Start SOURCE
Hester Does The Equine Construction Grand Prix Double At Keysoe International

Sunday, March 17: It was an evening of rare treats for the enthusiastic home crowd at the College Equestrian Centre, Keysoe, Bedfordshire. An all-star cast descended upon the venue to do battle in the hotly-contested Equine Construction Grand Prix Freestyle, and though the final scores were tight at the top, British stalwart Carl Hester managed to edge the win from teammate Charlotte Dujardin.

 

Carl’s victory was all the more special because it marked a return to competition for his Rio mount, Nip Tuck. Now fifteen, Nip Tuck (Don Ruto x Irena, by Animo) was last seen at the 2017 European Championships in Gothenburg, at which he finished fourth.

 

“Jane de la Mare and I, who own the horse together, thought he’d probably done the best he could ever do, so last year he had some time off. He’d done four major championships in a row,” says Hester. De la Mare spent much of that time riding the KWPN gelding who, despite his reputation for spookiness in the ring, “just trots around the village and is as good as gold with her.”

 

The pair appeared in Friday night’s Equine Construction Grand Prix and Saturday night’s Freestyle, taking the top spot in both classes on scores of 74.547% and 78.725%, respectively. Despite some minor mistakes in his Grand Prix the horse, known to connections and fans as Barney, was able to make his long-awaited return both an enormously successful one and a useful precursor to the main event on Saturday.

 

Here, Hester opted to bring Barney’s Rio music out of retirement, offering the full house of captivated fans the chance to see the remarkable floorplan in an intimate setting. Beginning with an exceptionally ambitious piaffe pirouette, the routine brought the very best of world-class sport to Bedfordshire, proving that Barney is back – and feeling better than ever.
End SOURCE
§ REQUIREMENT A
Write out every one of the entries below, word for word, separate from the dressage report above, and leave the pictures out.
Start AVAILABLE DATA
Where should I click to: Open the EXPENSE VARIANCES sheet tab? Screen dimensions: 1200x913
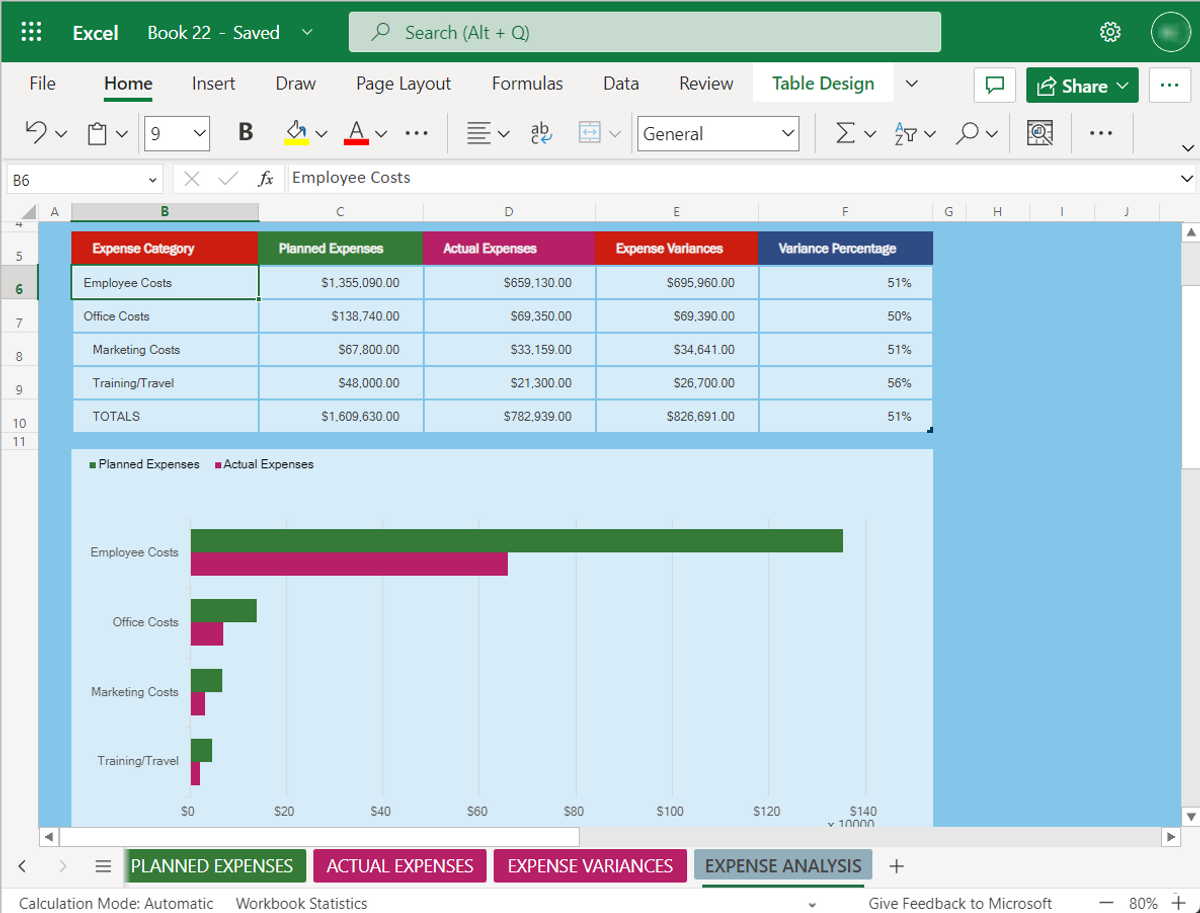click(590, 866)
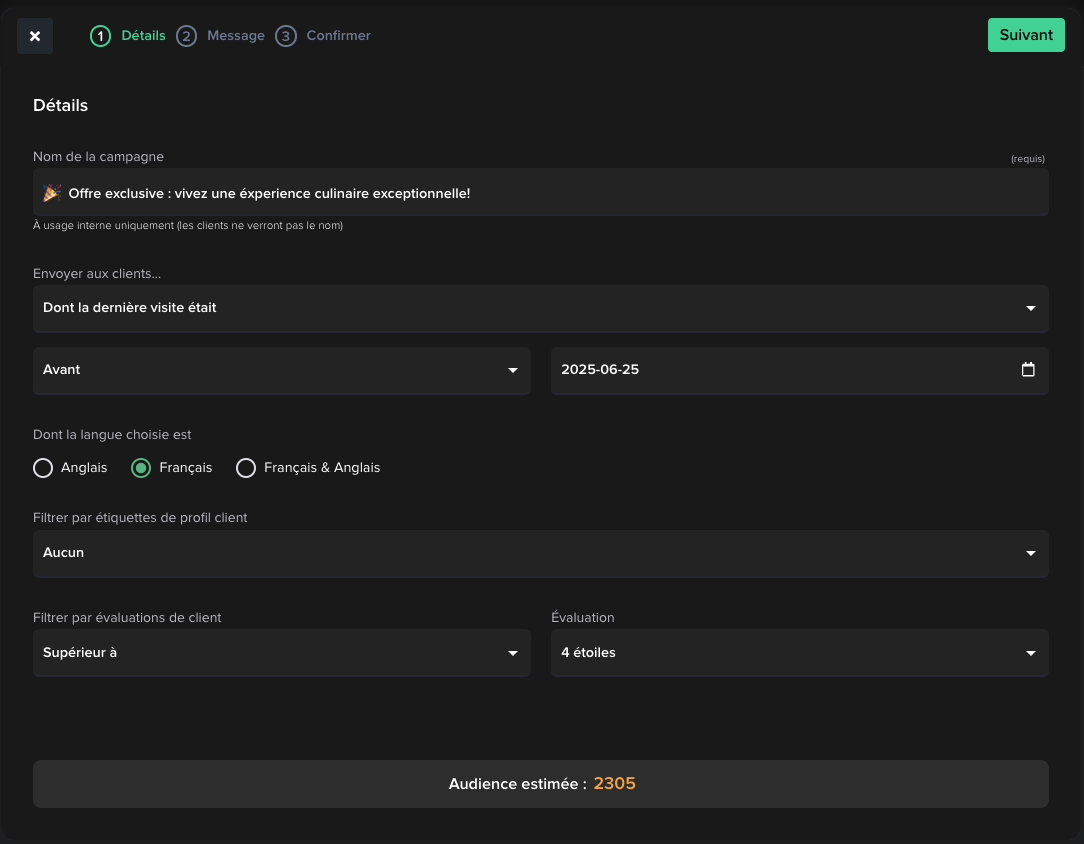Click the Suivant button
Screen dimensions: 1084x844
(1026, 34)
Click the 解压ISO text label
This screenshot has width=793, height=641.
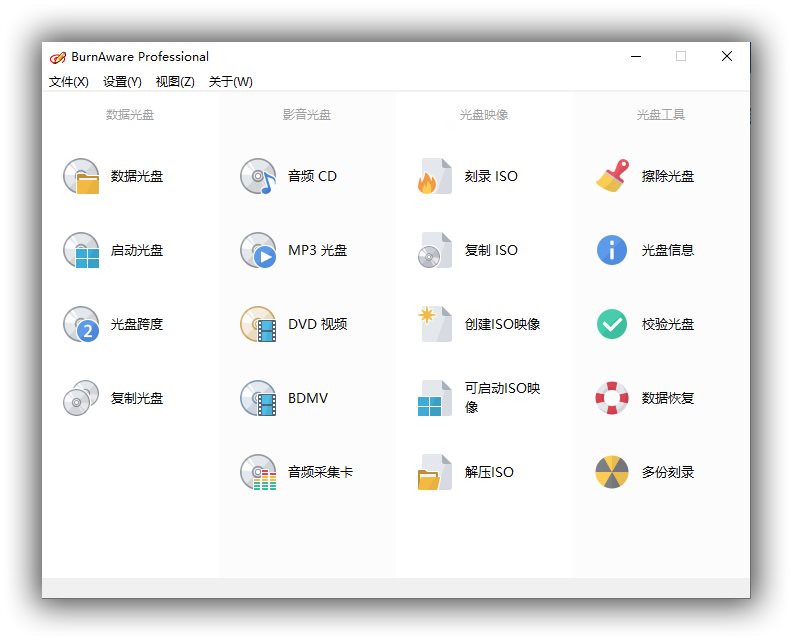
End AVAILABLE DATA
§ REQUIREMENT B
Repeat the dressage report's wording between "Carl’s victory was" and "he finished fourth.", inclusive, with no changes.

§ REPLY A
Where should I click to: Open the EXPENSE VARIANCES sheet tab? Screen dimensions: 1200x913
click(590, 866)
Click the Suivant button
Screen dimensions: 1084x844
(1026, 34)
Click the 解压ISO text label
This screenshot has width=793, height=641.

§ REPLY B
Carl’s victory was all the more special because it marked a return to competition for his Rio mount, Nip Tuck. Now fifteen, Nip Tuck (Don Ruto x Irena, by Animo) was last seen at the 2017 European Championships in Gothenburg, at which he finished fourth.